Las leyes

Las leyes no brotan de los cielos. Fueron redactadas por seres humanos, seres de barro, frágiles y cambiantes. Los códigos acogen en sus entrañas los valores dominantes, los prejuicios y los intereses de los que mandan. Los sistemas jurídicos no son entes abstractos, deductivos. No son estructuras descarnadas. Las leyes no brotan de los cielos porque siempre hay nubarrones grises que amenazan con anegarlo todo, hasta el intelecto. Tenemos que convivir con la hermenéutica jurídica, no con un algoritmo. En este mundo moderno ya nada procede de los dioses, claro que no, porque somos muy racionales. Nos han hecho creer que las leyes nacen de unos principios racionales, incuestionables, y que todos los códigos surgen tras dar cuatro pasos deductivos evidentes, incuestionables.
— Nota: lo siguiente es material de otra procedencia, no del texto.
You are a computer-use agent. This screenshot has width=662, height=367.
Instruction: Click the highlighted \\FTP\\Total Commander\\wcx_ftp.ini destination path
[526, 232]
Tipificar implica decidir qué es lo justo y lo injusto. Clasificar no es un acto de caza o recolección. Se parece más a una siembra selectiva o a una construcción. Se define el delito desde unos intereses, desde una forma de ver el mundo, patriarcal y capitalista. Y se interpreta la norma desde esa perspectiva. Te tratarán como un simple objeto, sin dignidad, como una mercancía. Serás un medio de producción o una máquina de consumir. Y tu cuerpo no valdrá nada. Tú no valdrás nada. Las leyes no brotan de los cielos, porque en los cielos no hay nada.

Tensión, de Amancio González Andrés.